10:30 Gespräch mit Herrn Goos wegen der Pflanzdemolierung am Caravan. Ersatz ist versprochen & muss dann realisiert werden. Wir bekommen ein neues Set Schlingpflanzen… evt. Ein paar Gräser…

Mails, Uploads, Fotobearbeitung. Warten auf wetransfer. Schnitt von Garteninterview mit Ehepaar Potempa. Frau Hammel vom Kassenhaus muss noch mal gefragt werden…

12:00 Warten auf wetransfer. Plan heute: Dekorationsstände auf LGS. Schaffe es nicht in die Literatur reinzulesen. Dickes Buch zum Pflanzenpressen mitgenommen. Der gelbe Ziertabak muss da rein… und einiges andere.

In Bäcker-Interview vom Kahlgrund/Spessart reingehört. Mächtiger Ortsstolz, auch schon bei der Handkäs-Dame. „Heimat“ ein wichtiges Wort hier… vielleicht auch anderswo.

Foto vom Kassenwärter I fehlt noch, der sitzt nun wohl an der Hauptkasse: Dort vorbeifahren (und anhalten). Auf dem Rechner explodieren die Dateien, wie üblich. Ein diszipliniertes Ordnungssystem fehlt.

Fichte kurz gelesen: Scharfumrissene Momente.
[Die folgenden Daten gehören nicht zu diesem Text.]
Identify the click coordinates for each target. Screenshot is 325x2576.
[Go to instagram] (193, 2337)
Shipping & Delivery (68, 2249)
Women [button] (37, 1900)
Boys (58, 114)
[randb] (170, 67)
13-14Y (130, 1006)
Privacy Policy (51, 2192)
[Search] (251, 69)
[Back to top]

Meint man nur, dass da mehr passiert, weil es fremder ist/in Brasilien spielt? Auf der LGS gibt es keine Transvestiten in den Büschen – nicht soweit ich beobachten könnte. Nicht mal heimlich pinkelnde Rentner. Oder ist es der Stil? Oder ist es die himmelschreiende Armut, die jede Beschreibung, jeden Dialog wie mageres Stroh durchlagert – und hier – in Hessen, Gießen, LGS, der dicke, träge, satte Lehm des mitteldeutschen Wohlstands.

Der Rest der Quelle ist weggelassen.